Voici donc la cause de ma schizophrénie, mon corps
d’un côté, mon esprit de l’autre. Tour à tour
ils prennent le contrôle de l’autre, et moi
j’assiste impuissant à ce duel de titan. Mais
attendez, je viens de dire que j’assistais à un
combat, je serais donc trois ? À bien y penser, je ne
suis qu’un. Je suis une conscience qui intervient
comme juge de mon esprit et de mon corps. En même temps je
suis effectivement trois êtres à la fois. Tantôt je choisis
d’être mon corps et de suivre mes pulsions, tantôt je
choisis d’être mon esprit et de suivre la voie de la
raison, tantôt je choisis d’être ma conscience et de
suivre mon jugement. Tout cela est évidemment très
simplifié, mais l’idée est là. Revenons à nos
moutons. Pourquoi est-il si compliqué de savoir qui je
suis. On pourrait croire que c’est simple, puisque je
viens de dire que je décidais, enfin peut-être.
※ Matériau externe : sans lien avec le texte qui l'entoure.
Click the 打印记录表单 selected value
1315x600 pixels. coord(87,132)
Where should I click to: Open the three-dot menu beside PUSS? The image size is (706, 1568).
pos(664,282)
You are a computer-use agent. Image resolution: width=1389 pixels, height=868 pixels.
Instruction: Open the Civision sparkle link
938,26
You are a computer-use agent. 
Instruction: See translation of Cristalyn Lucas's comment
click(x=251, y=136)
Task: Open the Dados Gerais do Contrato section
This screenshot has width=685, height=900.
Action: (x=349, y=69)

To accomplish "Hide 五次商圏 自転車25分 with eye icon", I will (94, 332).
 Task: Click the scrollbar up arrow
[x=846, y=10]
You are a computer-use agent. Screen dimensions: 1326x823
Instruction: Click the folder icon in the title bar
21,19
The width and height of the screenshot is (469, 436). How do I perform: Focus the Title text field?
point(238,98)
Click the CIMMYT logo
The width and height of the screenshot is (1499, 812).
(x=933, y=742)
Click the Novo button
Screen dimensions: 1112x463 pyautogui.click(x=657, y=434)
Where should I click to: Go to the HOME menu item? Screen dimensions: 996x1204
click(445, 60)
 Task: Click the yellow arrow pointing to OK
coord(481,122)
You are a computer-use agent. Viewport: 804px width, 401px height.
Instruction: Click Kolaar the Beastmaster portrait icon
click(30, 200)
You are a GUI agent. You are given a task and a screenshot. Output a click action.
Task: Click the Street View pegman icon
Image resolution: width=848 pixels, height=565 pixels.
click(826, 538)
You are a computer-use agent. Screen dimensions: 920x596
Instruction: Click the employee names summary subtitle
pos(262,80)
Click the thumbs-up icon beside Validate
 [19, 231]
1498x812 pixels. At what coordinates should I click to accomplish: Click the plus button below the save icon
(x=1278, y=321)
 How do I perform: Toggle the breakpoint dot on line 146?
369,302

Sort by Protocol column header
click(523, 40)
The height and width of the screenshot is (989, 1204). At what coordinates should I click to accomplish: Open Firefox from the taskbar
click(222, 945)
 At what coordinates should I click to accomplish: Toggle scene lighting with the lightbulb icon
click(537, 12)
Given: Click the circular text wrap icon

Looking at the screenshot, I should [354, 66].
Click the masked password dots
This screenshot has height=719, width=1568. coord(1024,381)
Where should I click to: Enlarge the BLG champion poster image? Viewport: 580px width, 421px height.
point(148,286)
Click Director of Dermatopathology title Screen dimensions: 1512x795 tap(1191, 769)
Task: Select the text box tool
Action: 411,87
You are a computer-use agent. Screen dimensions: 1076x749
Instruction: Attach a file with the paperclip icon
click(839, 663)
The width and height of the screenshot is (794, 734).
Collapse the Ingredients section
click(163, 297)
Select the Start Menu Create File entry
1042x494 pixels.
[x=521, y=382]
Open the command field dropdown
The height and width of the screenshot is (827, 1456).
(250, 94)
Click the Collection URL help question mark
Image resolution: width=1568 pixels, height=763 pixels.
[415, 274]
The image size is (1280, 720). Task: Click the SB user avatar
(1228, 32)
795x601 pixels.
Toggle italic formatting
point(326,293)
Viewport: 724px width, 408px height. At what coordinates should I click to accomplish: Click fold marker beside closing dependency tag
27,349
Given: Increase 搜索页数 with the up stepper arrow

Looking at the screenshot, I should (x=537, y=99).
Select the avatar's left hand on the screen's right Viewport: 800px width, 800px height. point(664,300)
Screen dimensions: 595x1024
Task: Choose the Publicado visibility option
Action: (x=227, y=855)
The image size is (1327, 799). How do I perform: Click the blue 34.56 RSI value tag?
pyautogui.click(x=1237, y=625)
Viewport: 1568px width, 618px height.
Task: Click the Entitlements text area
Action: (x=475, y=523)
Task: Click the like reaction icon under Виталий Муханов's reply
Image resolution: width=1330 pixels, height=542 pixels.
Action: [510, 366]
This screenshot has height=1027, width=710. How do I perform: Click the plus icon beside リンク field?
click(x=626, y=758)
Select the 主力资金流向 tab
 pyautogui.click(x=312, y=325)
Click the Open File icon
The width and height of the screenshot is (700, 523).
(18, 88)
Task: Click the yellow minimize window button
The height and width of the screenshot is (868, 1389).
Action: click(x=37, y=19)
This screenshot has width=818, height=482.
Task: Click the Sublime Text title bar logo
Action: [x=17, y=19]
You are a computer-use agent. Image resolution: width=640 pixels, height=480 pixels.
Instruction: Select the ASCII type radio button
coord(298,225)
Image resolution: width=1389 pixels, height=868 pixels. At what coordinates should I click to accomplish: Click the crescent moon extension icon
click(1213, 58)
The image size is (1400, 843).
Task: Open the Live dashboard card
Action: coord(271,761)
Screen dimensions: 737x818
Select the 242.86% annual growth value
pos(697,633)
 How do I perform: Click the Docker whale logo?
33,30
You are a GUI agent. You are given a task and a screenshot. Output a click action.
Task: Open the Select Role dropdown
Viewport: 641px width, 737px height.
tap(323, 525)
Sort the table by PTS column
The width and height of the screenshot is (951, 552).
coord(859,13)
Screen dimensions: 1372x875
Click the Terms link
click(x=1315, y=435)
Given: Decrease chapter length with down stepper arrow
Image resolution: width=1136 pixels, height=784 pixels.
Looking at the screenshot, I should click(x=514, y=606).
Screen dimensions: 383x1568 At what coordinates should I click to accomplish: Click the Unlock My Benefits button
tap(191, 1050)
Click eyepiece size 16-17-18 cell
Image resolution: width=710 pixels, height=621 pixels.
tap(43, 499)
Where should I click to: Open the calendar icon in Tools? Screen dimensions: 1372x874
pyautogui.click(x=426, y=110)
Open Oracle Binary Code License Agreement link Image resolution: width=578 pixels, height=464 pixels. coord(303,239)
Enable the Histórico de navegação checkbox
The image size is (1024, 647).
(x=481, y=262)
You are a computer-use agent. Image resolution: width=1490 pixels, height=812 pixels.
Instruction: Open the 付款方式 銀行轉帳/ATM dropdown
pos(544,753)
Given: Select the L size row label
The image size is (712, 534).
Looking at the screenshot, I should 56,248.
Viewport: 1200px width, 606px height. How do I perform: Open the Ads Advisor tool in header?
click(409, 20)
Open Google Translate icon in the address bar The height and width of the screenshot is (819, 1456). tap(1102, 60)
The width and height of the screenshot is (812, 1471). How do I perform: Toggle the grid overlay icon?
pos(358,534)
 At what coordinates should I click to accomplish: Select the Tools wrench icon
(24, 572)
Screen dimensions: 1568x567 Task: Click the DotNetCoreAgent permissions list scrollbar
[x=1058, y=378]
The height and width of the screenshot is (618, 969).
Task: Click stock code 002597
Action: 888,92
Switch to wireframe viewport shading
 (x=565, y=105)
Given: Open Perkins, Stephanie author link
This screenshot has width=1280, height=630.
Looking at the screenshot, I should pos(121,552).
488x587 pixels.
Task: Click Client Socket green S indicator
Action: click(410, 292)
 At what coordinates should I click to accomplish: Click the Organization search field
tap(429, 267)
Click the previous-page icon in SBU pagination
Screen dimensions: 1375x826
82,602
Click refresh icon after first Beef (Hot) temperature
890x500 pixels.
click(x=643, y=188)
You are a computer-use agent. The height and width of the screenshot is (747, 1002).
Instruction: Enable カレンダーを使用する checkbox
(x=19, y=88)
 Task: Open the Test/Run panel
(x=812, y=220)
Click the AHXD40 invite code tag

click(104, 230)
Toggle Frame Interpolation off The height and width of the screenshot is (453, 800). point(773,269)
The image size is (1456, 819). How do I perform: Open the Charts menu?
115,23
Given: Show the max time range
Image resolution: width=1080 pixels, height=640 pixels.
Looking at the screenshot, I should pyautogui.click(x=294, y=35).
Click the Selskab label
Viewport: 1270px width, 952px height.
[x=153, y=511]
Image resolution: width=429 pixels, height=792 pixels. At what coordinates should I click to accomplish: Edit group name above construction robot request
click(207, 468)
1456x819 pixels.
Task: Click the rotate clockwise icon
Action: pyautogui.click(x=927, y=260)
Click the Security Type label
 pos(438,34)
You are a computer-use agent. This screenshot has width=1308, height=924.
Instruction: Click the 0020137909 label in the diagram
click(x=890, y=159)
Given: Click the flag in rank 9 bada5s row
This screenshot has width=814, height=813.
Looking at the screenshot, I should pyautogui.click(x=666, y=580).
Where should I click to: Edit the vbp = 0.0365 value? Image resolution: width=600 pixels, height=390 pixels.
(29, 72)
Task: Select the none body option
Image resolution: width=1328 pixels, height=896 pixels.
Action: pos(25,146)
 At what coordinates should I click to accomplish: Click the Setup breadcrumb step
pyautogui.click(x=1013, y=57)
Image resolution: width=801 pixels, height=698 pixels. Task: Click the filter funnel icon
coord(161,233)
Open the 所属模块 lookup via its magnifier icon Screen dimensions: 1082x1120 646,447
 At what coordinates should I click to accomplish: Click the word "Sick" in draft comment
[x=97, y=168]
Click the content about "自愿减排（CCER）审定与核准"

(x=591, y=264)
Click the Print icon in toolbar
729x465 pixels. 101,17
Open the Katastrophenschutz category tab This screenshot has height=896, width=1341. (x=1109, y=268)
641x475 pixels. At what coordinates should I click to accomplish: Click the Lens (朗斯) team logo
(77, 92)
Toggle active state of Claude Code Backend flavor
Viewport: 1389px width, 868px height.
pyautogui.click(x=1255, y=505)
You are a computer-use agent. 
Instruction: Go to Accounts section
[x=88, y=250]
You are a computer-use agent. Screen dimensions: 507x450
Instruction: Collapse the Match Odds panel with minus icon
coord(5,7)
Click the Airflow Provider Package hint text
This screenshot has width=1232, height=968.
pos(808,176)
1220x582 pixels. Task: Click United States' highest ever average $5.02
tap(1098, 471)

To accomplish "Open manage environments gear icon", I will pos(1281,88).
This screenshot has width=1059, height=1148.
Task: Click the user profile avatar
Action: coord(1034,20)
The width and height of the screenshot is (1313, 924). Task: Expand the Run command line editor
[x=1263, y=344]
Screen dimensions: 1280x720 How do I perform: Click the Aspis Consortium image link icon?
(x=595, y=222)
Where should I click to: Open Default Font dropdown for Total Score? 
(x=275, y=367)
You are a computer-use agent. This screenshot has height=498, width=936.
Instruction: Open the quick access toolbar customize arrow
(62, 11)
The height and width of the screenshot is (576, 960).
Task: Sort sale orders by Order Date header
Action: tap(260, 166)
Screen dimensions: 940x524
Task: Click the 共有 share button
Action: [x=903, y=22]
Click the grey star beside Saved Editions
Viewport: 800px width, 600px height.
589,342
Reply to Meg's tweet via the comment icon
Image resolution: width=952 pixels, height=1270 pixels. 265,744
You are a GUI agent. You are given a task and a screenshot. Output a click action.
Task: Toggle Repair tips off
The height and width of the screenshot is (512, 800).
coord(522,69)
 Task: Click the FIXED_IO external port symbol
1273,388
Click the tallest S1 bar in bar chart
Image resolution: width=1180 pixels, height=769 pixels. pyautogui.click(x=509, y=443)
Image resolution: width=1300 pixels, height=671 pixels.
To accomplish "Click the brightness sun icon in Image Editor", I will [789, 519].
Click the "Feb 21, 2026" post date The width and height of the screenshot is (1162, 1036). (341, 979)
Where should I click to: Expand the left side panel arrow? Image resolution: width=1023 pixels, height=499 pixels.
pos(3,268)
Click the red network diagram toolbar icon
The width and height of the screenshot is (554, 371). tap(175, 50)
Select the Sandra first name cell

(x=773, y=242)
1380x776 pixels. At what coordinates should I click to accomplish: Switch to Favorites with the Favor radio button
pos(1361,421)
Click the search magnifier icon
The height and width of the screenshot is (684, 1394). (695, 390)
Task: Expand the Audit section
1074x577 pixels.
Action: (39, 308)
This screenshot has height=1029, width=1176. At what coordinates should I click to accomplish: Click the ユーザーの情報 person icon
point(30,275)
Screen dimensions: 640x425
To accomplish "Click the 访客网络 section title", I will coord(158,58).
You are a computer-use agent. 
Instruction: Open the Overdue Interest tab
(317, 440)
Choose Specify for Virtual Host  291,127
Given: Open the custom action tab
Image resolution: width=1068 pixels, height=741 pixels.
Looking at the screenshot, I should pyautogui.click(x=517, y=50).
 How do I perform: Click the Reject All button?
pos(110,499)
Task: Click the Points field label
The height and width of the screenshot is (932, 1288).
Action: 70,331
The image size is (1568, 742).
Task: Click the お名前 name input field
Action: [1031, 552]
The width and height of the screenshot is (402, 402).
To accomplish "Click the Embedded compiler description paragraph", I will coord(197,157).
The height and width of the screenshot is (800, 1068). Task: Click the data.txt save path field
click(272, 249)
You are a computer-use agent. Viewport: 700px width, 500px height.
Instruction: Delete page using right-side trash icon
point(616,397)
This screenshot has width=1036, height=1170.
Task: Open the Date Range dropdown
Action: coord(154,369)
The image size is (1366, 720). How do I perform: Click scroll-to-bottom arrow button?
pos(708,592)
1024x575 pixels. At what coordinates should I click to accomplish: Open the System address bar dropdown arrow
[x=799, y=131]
Parce qu’en fait j’ai entendu parler de ma
volonté. Car ce que je veux n’est pas forcement en
accord avec ce que je suis. Donc, faisons le point.
J’ai une grande boîte, on l’appellera MOI,
dedans je mets, le corps, l’esprit, la conscience, la
volonté et celui qu’on a jamais vu, mais qui remplace
tous les autres quand ils dorment, l’inconscient.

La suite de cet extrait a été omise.